***** SOURCE DOCUMENT
Of course, such an encounter would fall very quickly and embarrasingly to a party that had five controllers specializing in area attacks.  That party would itself suffer at the hands of a high-defense solo with Resist.  That same solo would squish rapidly if dogpiled by five Defenders, and those defenders stand a good chance of being attritioned to death by the swarms, on account of their resistance to the general Defender bag of tricks.

Again, I question the XP pool method of generating encounters.  A monster or encounter that is vulnerable to a particularly squishy class, resistant to other classes, and can inflict significant damage is superior; it can focus fire on its weakness until squish has been acheieved, then sit back and let its numbers carry the day from there on out.


----------



## Mustrum_Ridcully (May 25, 2008)

robertliguori said:
			
		

> I greatly question this assertion.  Depending on the specific monsters and specific situation, different tactics will dominate.  Leaders boost the damage output of other monsters in an encounter, either directly with buffs, or indirectly by making the monsters last longer (and take more swings, therefore doing more damage).  If the amount of damage boost a leader grants is less than the difference between the leader's damage and a brute's damage, then adding a brute instead of a leader will be better.
> 
> Besides, we've already seen problematic design imbalances.  Swarms, for instance, can only be effectively fought with area attacks; a group of five swarms with complementary abilities (needlefang swarms, for instance) that are directed to endure the Defender's attacks and focus their fire on leaders until the leaders are beyond healing, then focus on anyone who demonstrates area attack potential, and then have the surviving swarms mop up the rest of the party, seem to be a pretty optimal strategy.
> 
> ...



What's your suggestion on how to build encounters? 
CRs were imprecise and insufficient. XP pools and monster rules are not enough, either. So what do you do? (I don't expect you to have in answer soon. Identifying flaws and fixing them are two different tasks, unfortunately.)

But I think the 4E system as a whole is a lot more helpful.
- You have player character roles. 
- You have monster roles.
- You have monster "weights" (Minion to Solo)
- You have expected XP values
- You have monster levels comparable to PC levels.

If you have an unbalanced party, you can first try to create mixes of monsters with roles that fit the party (whether you want it to be a hard fight or a "fair" fight is up to you, but at least you know which dials you have to move). Then you can mix and match monsters to get the expected XP values, taking into account monster levels so that the monsters are in the ballpark of the PCs.

The think 4E still doesn't fix is that, if you want to create a published adventure that is to be used for many parties of unknown composition, you can only assume a "standard" party (consisting of balanced roles). Still, the monster descriptions itself give the DM using the adventure hints on how the encounters might work against his PCs and what he might have to look out for. 

The system is not perfect. It's not really true that encounters of the same XP value are actually equally different, because that depends on the roles of PCs and monsters involved. But it gives you a lot more ways to adjudicate the actual difficulty for a given party and a a given set of monsters.


----------



## Stalker0 (May 25, 2008)

robertliguori said:
			
		

> This bodes ill for the vaunted XP system's predictive capacity.




Considering how simple the model is, you can't expect genius results all the time. You are taking a tremendous amount of information and putting it all down as one number. That can only be so good.
**********
***** DATA FOR THIS TASK
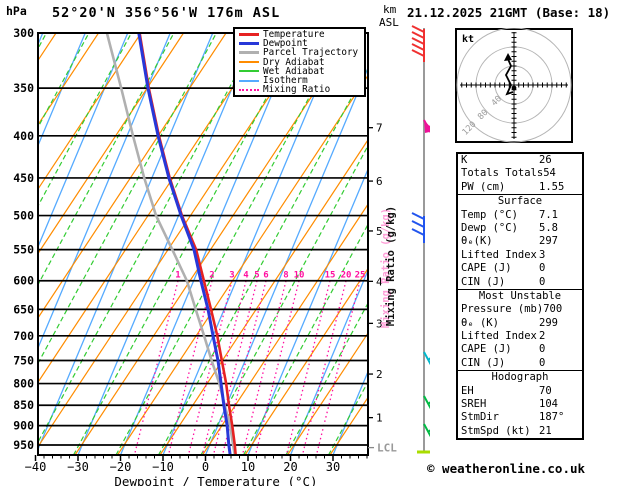 This screenshot has width=629, height=486. What do you see at coordinates (163, 467) in the screenshot?
I see `svg-text: −10` at bounding box center [163, 467].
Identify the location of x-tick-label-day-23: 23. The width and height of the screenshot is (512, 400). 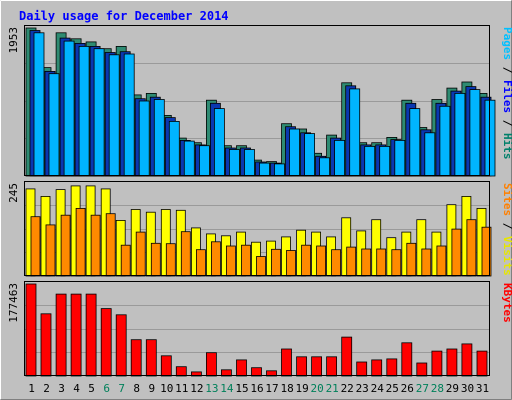
(362, 388).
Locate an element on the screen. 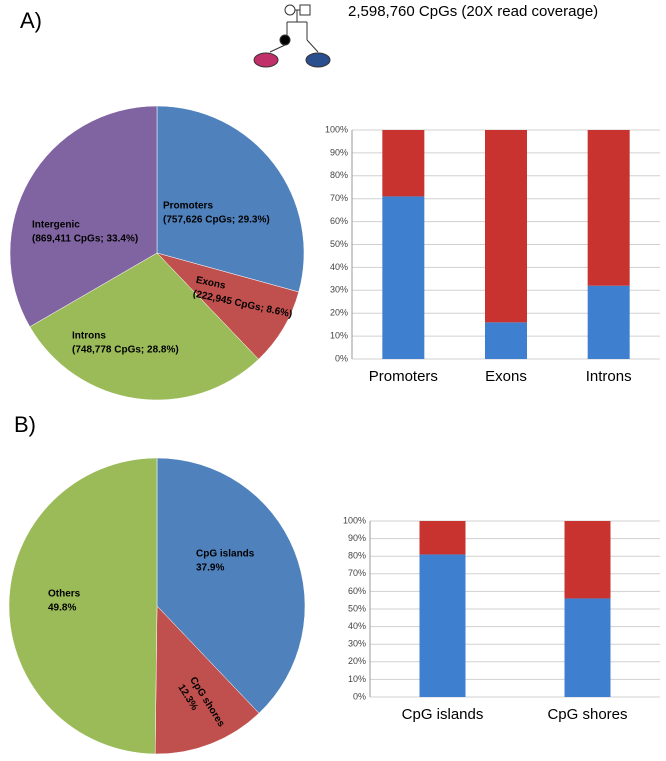 This screenshot has height=761, width=666. slice-label: Others is located at coordinates (64, 594).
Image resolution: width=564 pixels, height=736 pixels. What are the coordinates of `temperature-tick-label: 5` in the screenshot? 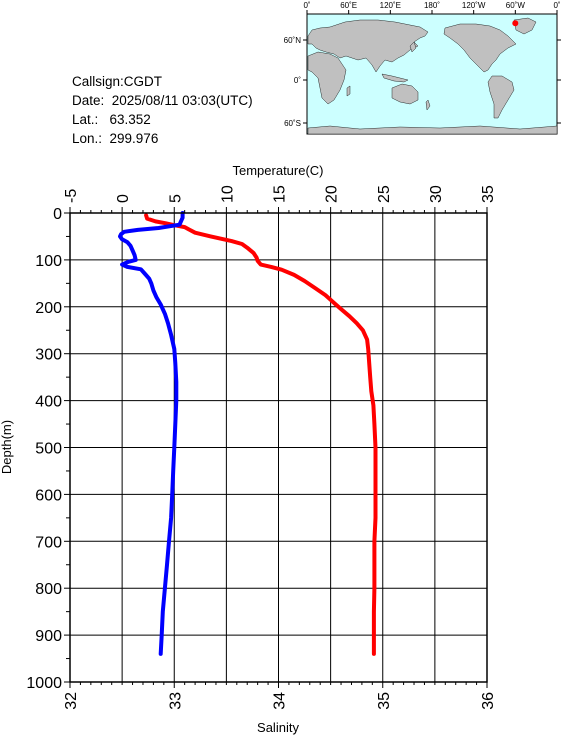 It's located at (176, 198).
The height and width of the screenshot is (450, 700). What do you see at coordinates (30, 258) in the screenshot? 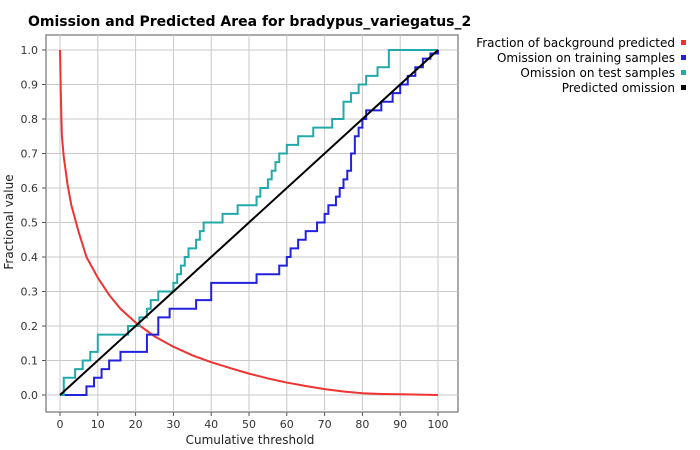
I see `y-tick-label: 0.4` at bounding box center [30, 258].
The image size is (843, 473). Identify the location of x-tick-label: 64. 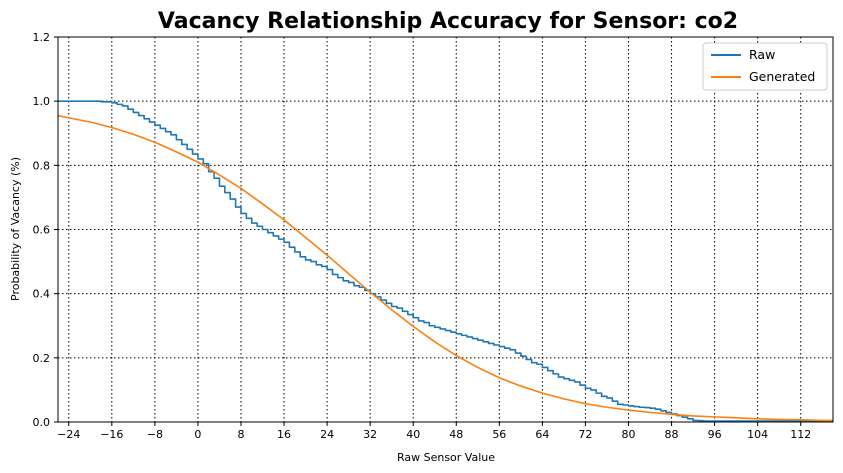
(542, 434).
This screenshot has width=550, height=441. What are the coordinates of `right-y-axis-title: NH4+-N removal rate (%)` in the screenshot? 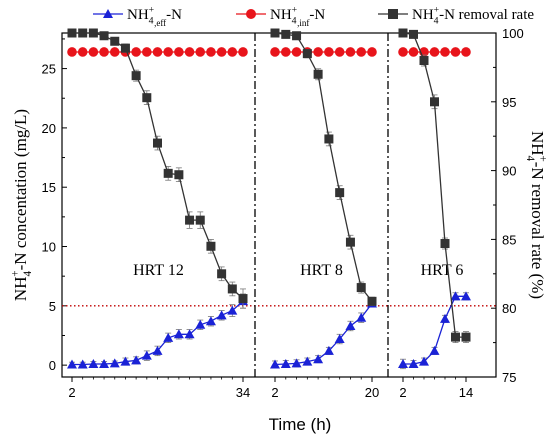 It's located at (536, 215).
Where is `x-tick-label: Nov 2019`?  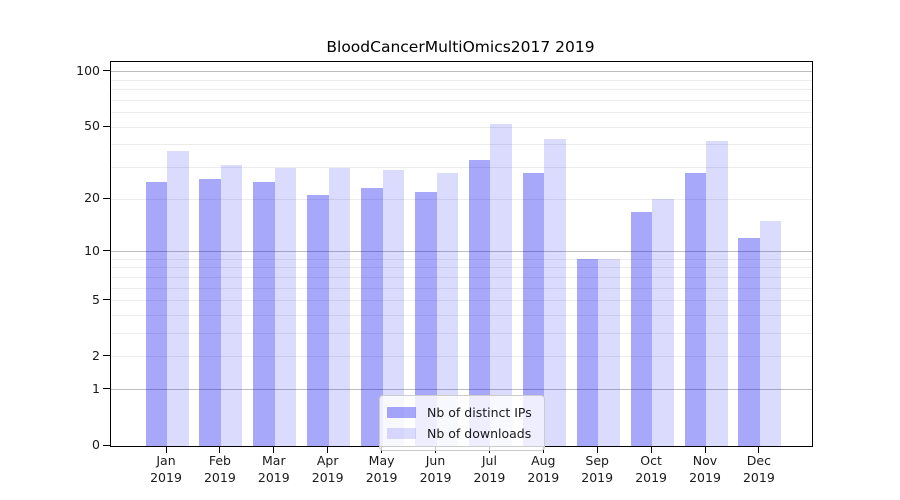
x-tick-label: Nov 2019 is located at coordinates (705, 469).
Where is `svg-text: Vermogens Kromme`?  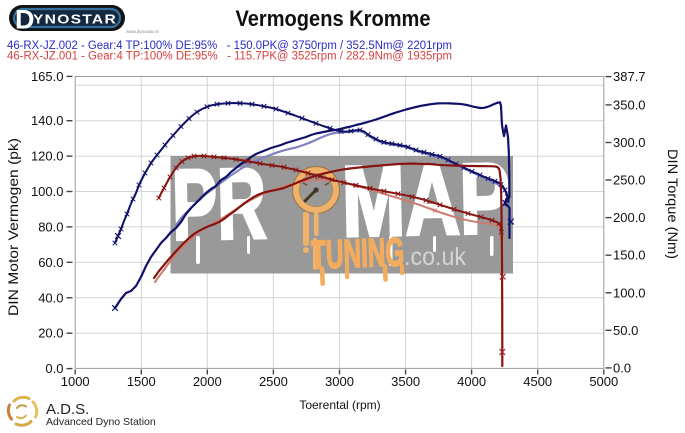 svg-text: Vermogens Kromme is located at coordinates (334, 18).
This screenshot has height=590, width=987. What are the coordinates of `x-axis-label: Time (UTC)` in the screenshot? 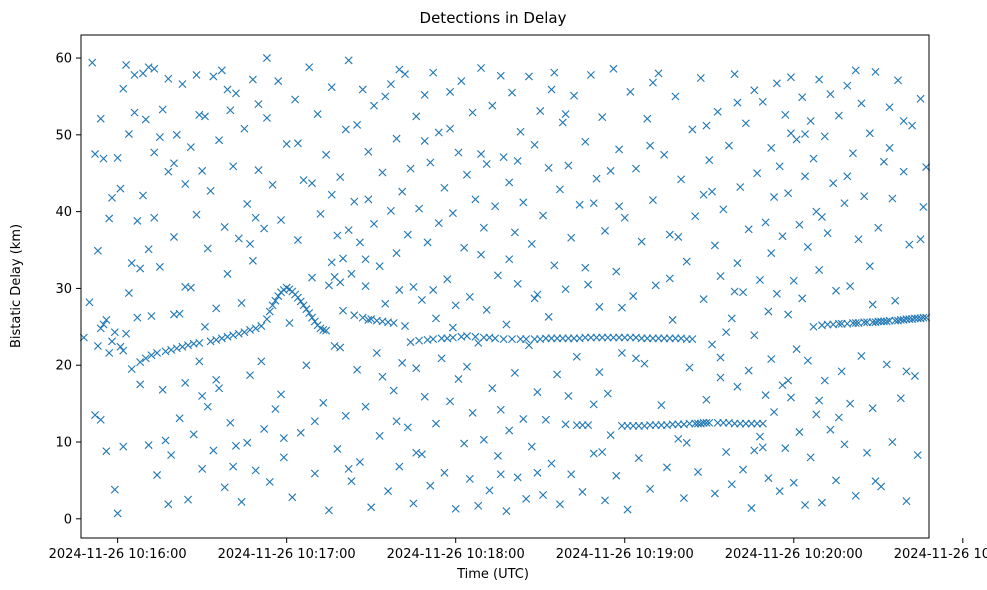 It's located at (492, 574).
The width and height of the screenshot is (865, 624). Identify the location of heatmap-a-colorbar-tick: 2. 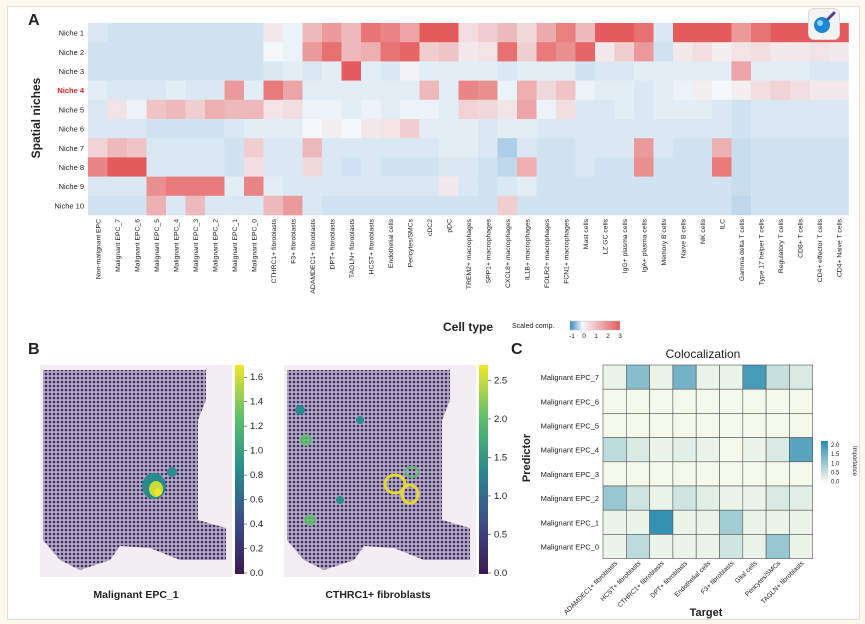
(608, 336).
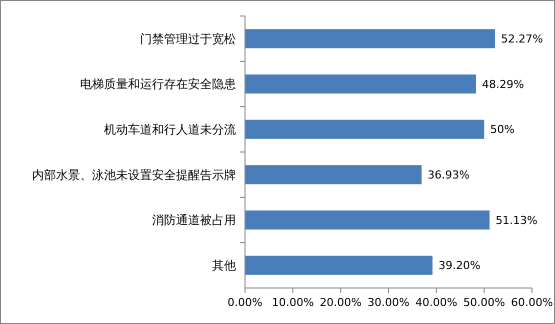  I want to click on x-tick-label: 0.00%, so click(245, 302).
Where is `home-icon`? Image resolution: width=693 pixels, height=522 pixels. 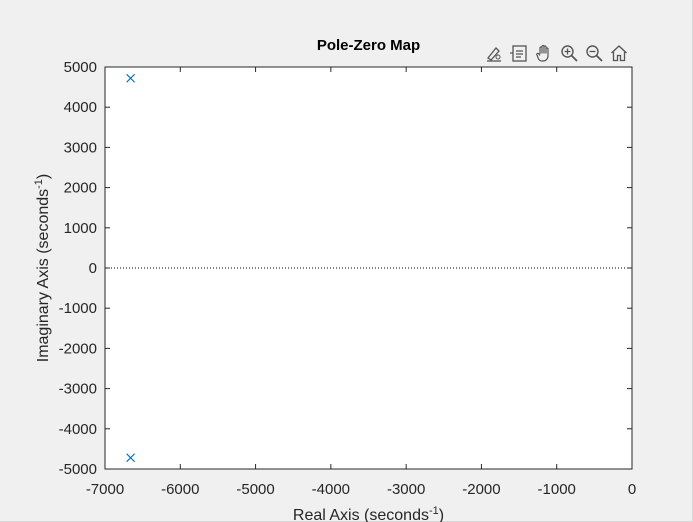
home-icon is located at coordinates (619, 53).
**********
## THINGS TO DO:
- a) Using the forum thread on encounter building, decide whether each statement agrees with it, answering yes or no and quoting the deciding words: (i) Mustrum_Ridcully calls CRs imprecise and insufficient; (ii) Stalker0 says the XP model can be expected to give genius results all the time; (iii) the quoted post holds that swarms can be fought effectively only with area attacks.
- b) Transcribe everything in the records from the line containing "The width and height of the screenshot is (865, 624)." down to the end of the records, leaving out the pictures.

## SOLUTIONS IN ORDER:
- a)
(i) Yes: "CRs were imprecise and insufficient."
(ii) No: "Considering how simple the model is, you can't expect genius results all the time."
(iii) Yes: "Swarms, for instance, can only be effectively fought with area attacks"

- b)
The width and height of the screenshot is (865, 624). Identify the location of heatmap-a-colorbar-tick: 2. 
(608, 336).
  I want to click on x-tick-label: 0.00%, so click(245, 302).
Where is `home-icon`? Image resolution: width=693 pixels, height=522 pixels. 
home-icon is located at coordinates (619, 53).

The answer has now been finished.